Tuesday, September 18, 2012

First Week


Well, we have been here one week today.  It has seemed like a long week.  Much has happened, but I feel like we're not into the work yet.  We spent from Tuesday night when we arrived in country, with President and Sister Omer, the Mission President.  They are very lovely people.  They made us feel very welcome and comfortable.  Sister Omer is a very gracious lady.  They both have a lot of responsibility.  I don't know how they do it.  She is basically the Missionary Mom, responsible for all the missionaries.  We were at the Mission Home everyday, being oriented to the mission and informing us about the cars, phones, apartments, etc.  One afternoon they took Lynn out to practice driving on the left side of the road.  He didn't take the car home that night though.  We were scheduled to go to Nilspruit on Friday, but they were having difficulty getting the sim card for the phone to operate.  Because it was still not working, they didn't want us to go until Saturday so we  could have a phone to take with us.   So Lynn stayed around the office to do some more practice driving, and I went with Sister Omer and the other Office Missionaries to a warehouse where there are a lot of authentic, handmade African Souvineers.  A gentleman who Sister Omer knows travels throughout Africa and buys hand made articles from the village people and keeps them in a warehouse and opens his store occassionally for people to come in and purchase things. There were a lot of interesting things,but many things that I didn't know what I would do with them after I got home, or how I would even get them home.  I did buy a couple of things that I thought I could decorate our apartment with.

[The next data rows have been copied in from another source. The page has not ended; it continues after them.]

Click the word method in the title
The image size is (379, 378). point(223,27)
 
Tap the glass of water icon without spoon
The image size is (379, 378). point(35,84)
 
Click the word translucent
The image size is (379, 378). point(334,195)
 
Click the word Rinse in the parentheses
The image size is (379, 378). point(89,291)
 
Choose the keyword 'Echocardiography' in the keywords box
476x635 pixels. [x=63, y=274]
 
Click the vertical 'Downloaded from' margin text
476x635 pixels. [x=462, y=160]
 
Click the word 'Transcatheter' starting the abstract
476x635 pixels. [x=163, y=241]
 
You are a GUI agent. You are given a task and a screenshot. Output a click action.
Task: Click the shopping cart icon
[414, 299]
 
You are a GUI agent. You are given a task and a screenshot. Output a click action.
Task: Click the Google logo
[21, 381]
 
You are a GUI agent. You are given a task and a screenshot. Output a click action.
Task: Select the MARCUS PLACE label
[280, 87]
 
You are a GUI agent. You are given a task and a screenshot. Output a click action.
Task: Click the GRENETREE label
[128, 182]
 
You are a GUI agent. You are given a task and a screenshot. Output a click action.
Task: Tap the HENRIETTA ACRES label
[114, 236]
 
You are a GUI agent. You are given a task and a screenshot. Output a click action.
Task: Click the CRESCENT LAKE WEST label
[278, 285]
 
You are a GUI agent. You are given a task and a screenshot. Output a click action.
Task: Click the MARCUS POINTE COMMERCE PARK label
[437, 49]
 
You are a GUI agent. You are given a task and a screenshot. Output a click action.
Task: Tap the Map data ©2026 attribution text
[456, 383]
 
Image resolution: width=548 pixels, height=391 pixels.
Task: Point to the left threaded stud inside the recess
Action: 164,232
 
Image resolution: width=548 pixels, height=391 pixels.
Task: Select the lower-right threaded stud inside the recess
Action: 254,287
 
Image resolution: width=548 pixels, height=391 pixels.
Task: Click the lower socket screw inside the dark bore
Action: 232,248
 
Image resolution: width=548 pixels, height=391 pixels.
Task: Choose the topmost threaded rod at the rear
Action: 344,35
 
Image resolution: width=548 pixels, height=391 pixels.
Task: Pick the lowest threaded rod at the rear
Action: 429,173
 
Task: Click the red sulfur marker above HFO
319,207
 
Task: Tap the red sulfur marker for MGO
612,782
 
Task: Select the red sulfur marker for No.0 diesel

By the afternoon, they had our phone working, so the plan was to leave early Saturday morning.  Lynn and I did a few errands before heading to the Mission Home to pack.  I had bought 2 curling irons the day before, 2 different sizes.  When I got home and opened them, they were both the same size, in a wrong box, so we had to take them back to exchange it.  We spent a lot of time driving around trying to find our way to where we wanted to go.  We had a GPS, but had a difficult time finding the addresses of the places where we wanted to go.  So we just ended up driving around until we found the kind of store we wanted.    It took us about 3 hours to do a couple of things and get back to the Mission Home.  Sister Omer had the Assistants over for tacos.  President had a meeting so missed dinner for the second night in a row.

We got packed with the few things that we had unpacked to last for a few days.  At 9:00 the next morning, we ready to head out.  We worried that we would be able to get 5 large cases, 2 carry on bags, a computer bag and a bag of manuals and journals loaded in the small Nissan, but with the help of the  President and the Assistants, we were able to get everyone loaded in.  It was raining and chilly,but with GPS loaded and Elder Bishop from the Mission Office to lead us out of Johannesburg, we started out.  It took about an hour to get out of the area onto the freeway where we would be able to hit the freeway from there.  It was a pretty drive.  The farther out we went, the prettier it became.  It was very green and a little hilly.  Through some of the areas, we saw some little villages that I wondered if they were houses or just a junk yard.  A litle farther down the road, I noticed some wash hanging out on the line and figured people were really living in them.

We stopped for gas and lunch at a small of the road area.  It is very hard to understand the people as they  speak very fast and with a dialect.  A couple of hours later, we stopped to stretch our legs and potty.  A man from Zimbabwe was selling bowls he had made from Mahogony.  I couldn't pass it up and thought it would make a lovely fruit bowl.  A while later, we stopped at some roadside stands with people selling their bags of oranges,  avacados, pecans and macadamia nuts.  We bought something from each one of them.  We had seen orange trees loaded with oranges a litle earlier.

We finally arrived in Nilspruit about 2:45, but it took us an hour to find the area even with 3-4 phone calls to the couple that we were to be staying with.  Our apartment won't actually be ready until about the 25th or 26th.  Another couple is leaving and then the mission is bringing in some new furniture and other thngs to fix up the apartment.  It is dificult living with complete strangers, but they are very kind and in the gospel, we all feel like family.  We're just geting tired of living out of suitcases and trying to adjust to other peoples' lifestyles.  We haven't had internet since we left the Mission home, but went to the Mall yesterday and got s "stick", but we can only run one computer at a time.  We may look into getting a land line when we get into our apartment.

We went to church Sunday in our Branch.  The people seemed very nice.  we haven't met with the Branch President yet or the Ward Mission leader to know just where they would like to use us.  The Elder's Quorem President invited us to dinner at their home on Thursday, so we will get a chance to get to know him and his family.  He seems like a very nice young man. Our Branch meets upstairs in a rented building downtown.  It is quite nice for not being an actual chapel.  The couple we're living with work with another Branch about an hour away.  They just have two rooms in a school that they use.  The classes are usually held outside because they have no rooms to meet in.  The rooms look just like school just let out.  The Branch President has to hold interviews outside, while sitting on a stump.  The church has purchased a piece of land for a chapel, but they people aren't paying their tithing, so that is holding them up on getting a chapel. 

Well I had better close this epistle.  Our love to you all.